Hong Lan, a native and citizen of China, seeks review of a March 26, 2013, decision of the BIA denying her motion to reopen. In re Hong Lan, No. [ AXXX XXX XXX ] (B.I.A. Mar. 25, 2013). We assume the parties’ familiarity with the underlying facts and procedural history of this case.

We review the BIA’s denial of a motion to reopen for abuse of discretion, mindful of the Supreme Court’s admonition that such motions are “disfavored.” Ali v. Gonzales, 448 F.3d 515, 517 (2d Cir.2006) (citing INS v. Doherty, 502 U.S. 314, 322-23, 112. S.Ct. 719, 116 L.Ed.2d 823 (1992)).

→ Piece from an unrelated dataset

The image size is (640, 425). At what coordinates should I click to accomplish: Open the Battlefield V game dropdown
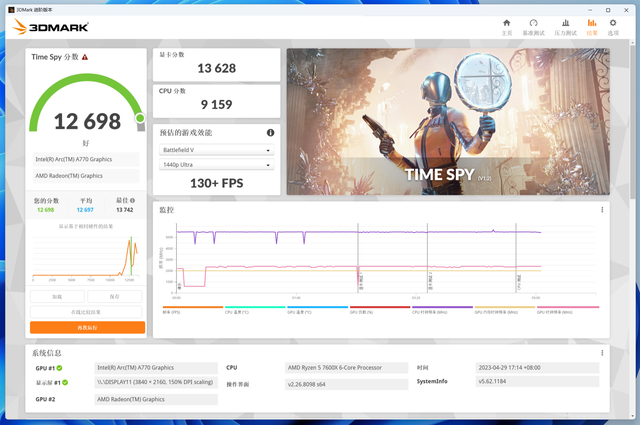click(x=216, y=150)
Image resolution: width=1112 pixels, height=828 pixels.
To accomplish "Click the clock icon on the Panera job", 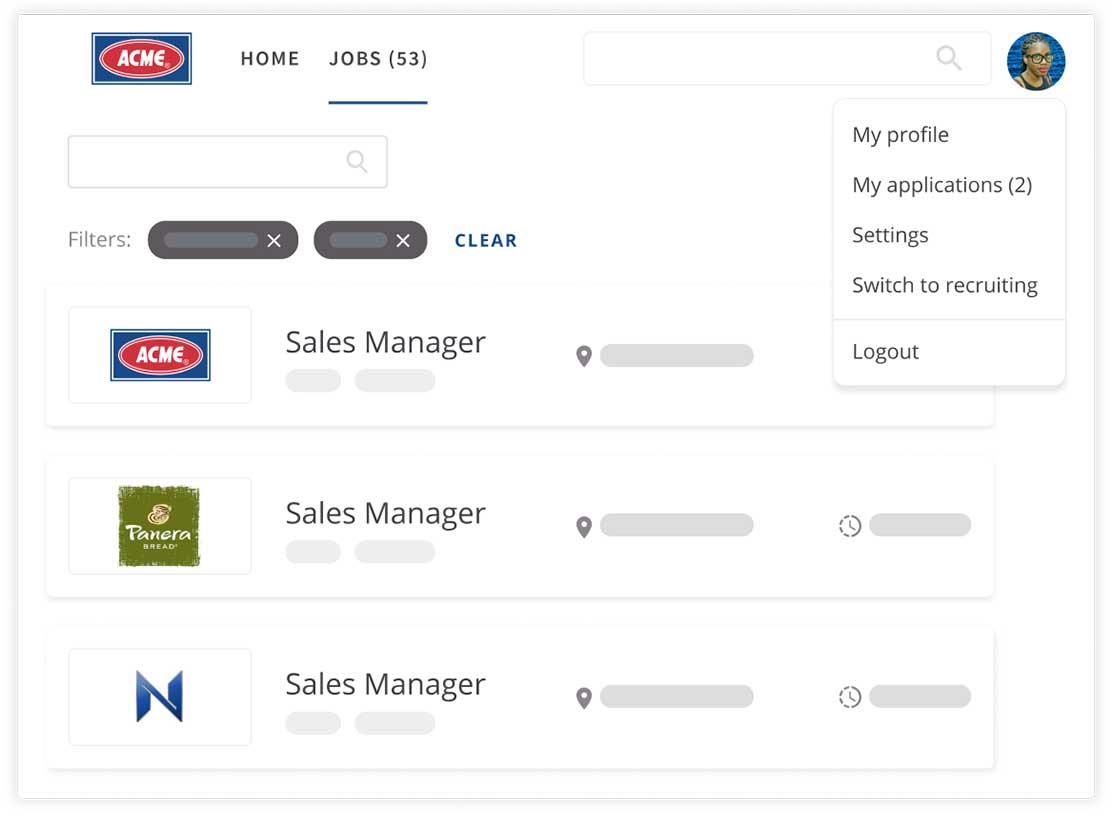I will pos(850,526).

It is undisputed that Lan’s motion was untimely because it was filed approximately eight years after the agency’s final order of removal. See 8 U.S.C. § 1229a(c)(7)(C)(i). There is no time limit, however, for moving to reopen “based on changed country conditions arising in the country of nationality or the country to which removal has been ordered, if such evidence is material and was not available and would not have been discovered or presented at the previous proceeding.” 8 U.S.C. § 1229a(c)(7)(C)(ii); see also 8 C.F.R. § 1003.2(c)(3)(ii).

We find no error in the BIA’s determination that Lan failed to demonstrate a material change in conditions in China. First, Lan’s new political activities are a change in her personal circumstances and do not provide an exception to the time to reopen. See Wei Guang Wang v. BIA, 437 F.3d 270, 273-74 (2d Cir.2006); Yuen Jin v. Mukasey, 538 F.3d 143, 155 (2d Cir. 2008).

Second, Lan failed to present evidence of former conditions as required to establish a change in conditions. “In determining whether evidence accompanying a motion to reopen demonstrates a material change in country conditions that would justify reopening, [the agency] compare[s] the evidence of country conditions submitted with the motion to those that existed at the time of the merits hearing below.” Matter of S-Y-G-, 24 I. & N. Dec. 247, 253 (BIA 2007); see also 8 U.S.C. § 1229a(c)(7)(C)(ii). As the BIA found, the record is devoid of evidence concerning China’s treatment of members of the Democratic Party of China (“DPC”) in 2003, when Lan’s merits hearing was held. Although Lan now argues that the “White Paper on the Construction of Democratic Politics in China” shows changed conditions, this document is not included in the record. See 8 C.F.R. § 1003.2(c)(1) (“A motion to reopen proceedings shall ... be supported by affidavits or other evidentia-ry material.”); see also 8 U.S.C. § 1252(b)(4)(A) (“[T]he court of appeals shall decide the petition only on the administrative record on which the order of removal is based”). Because the record lacks the documents needed for a comparison of country conditions between 2003 and 2011, the BIA did not abuse its discretion in denying Lan’s motion to reopen as untimely. See 8 U.S.C. § 1229a(c)(7)(C); 8 C.F.R. § 1003.2(c).

Additionally, the evidence in the record shows a continuing government policy of restricting the DPC’s activities — as opposed to a change in conditions. Lan does not dispute this and stated in her new asylum application that the “Chinese government [had] violently suppressed [the DPC]” since its creation in 1998.

Because the timeliness ruling is disposi-tive, we do not reach the issue of whether Lan established prima facie eligibility for asylum. INS v. Bagamasbad, 429 U.S. 24, 25, 97 S.Ct. 200, 50 L.Ed.2d 190 (1976).

For the foregoing reasons, the petition for review is DENIED. As we have completed our review, any stay of removal that the Court previously granted in this petition is VACATED, and any pending motion for a stay of removal in this petition is DISMISSED as moot. Any pending request for oral argument in this petition is DENIED in accordance with Federal Rule of Appellate Procedure 34(a)(2), and Second Circuit Local Rule 34.1(b).